## ACTION ITEM:
Extract every line between the one with "Image resolution: width=789" and the end of the entries, both included, word for word and free of pictures.
(AVAILABLE DATA Opens)
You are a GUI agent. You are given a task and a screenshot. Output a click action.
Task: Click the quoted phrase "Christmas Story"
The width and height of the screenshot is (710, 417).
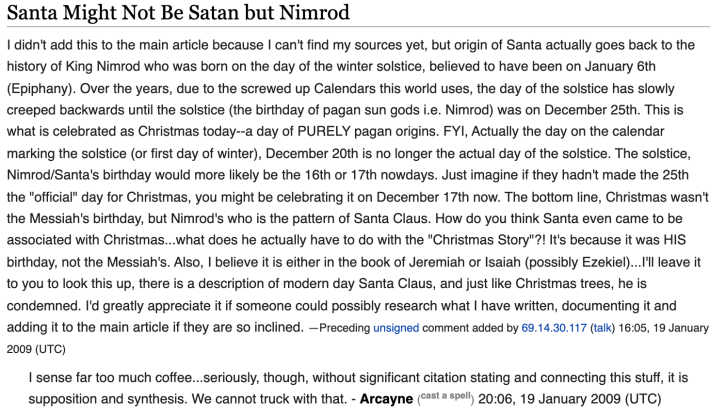[481, 240]
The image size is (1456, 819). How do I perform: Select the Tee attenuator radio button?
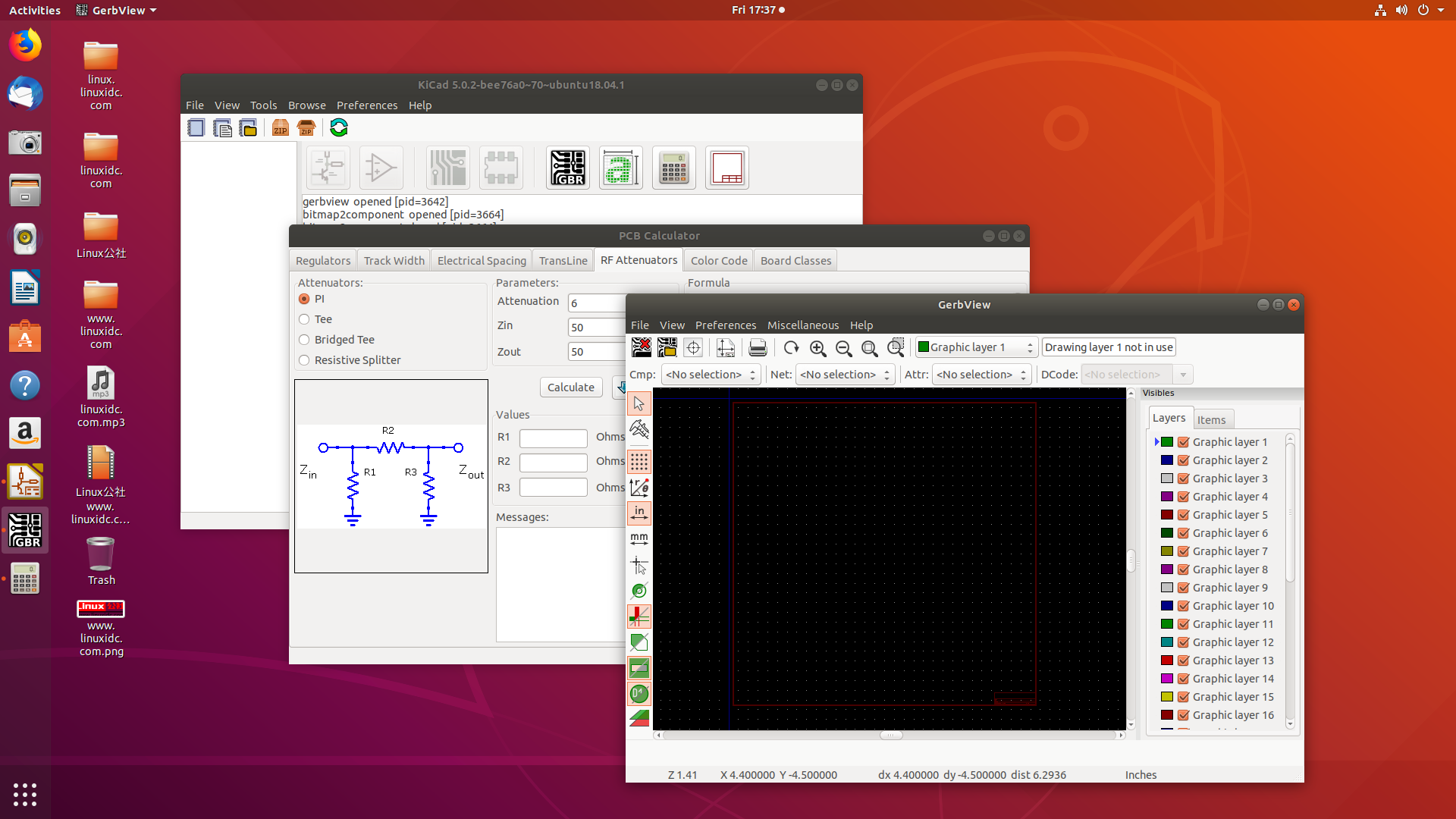pos(305,318)
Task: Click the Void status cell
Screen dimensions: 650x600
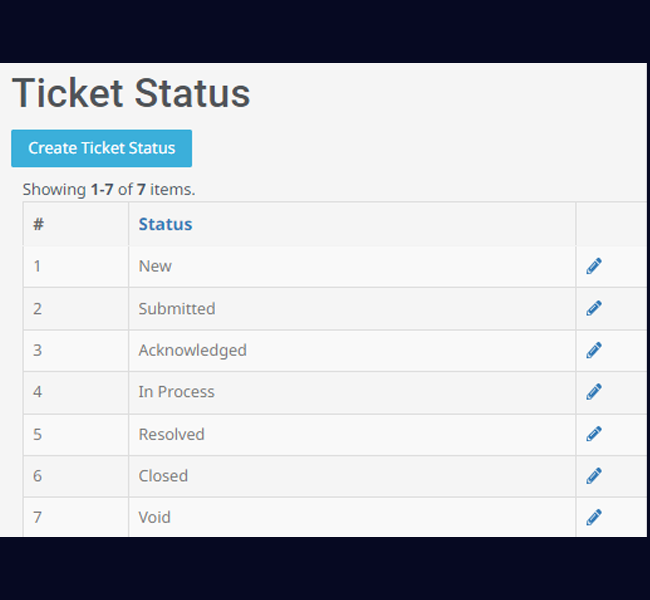Action: 352,517
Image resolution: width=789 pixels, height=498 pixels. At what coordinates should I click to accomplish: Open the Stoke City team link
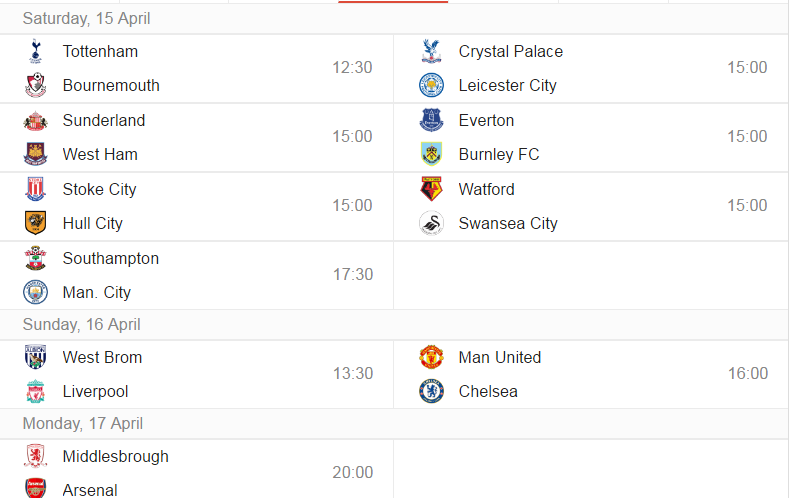[100, 190]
(AVAILABLE DATA Closes)
## YOUR SOLUTION:
Image resolution: width=789 pixels, height=498 pixels. At what coordinates should I click to accomplish: Open the Stoke City team link
[100, 190]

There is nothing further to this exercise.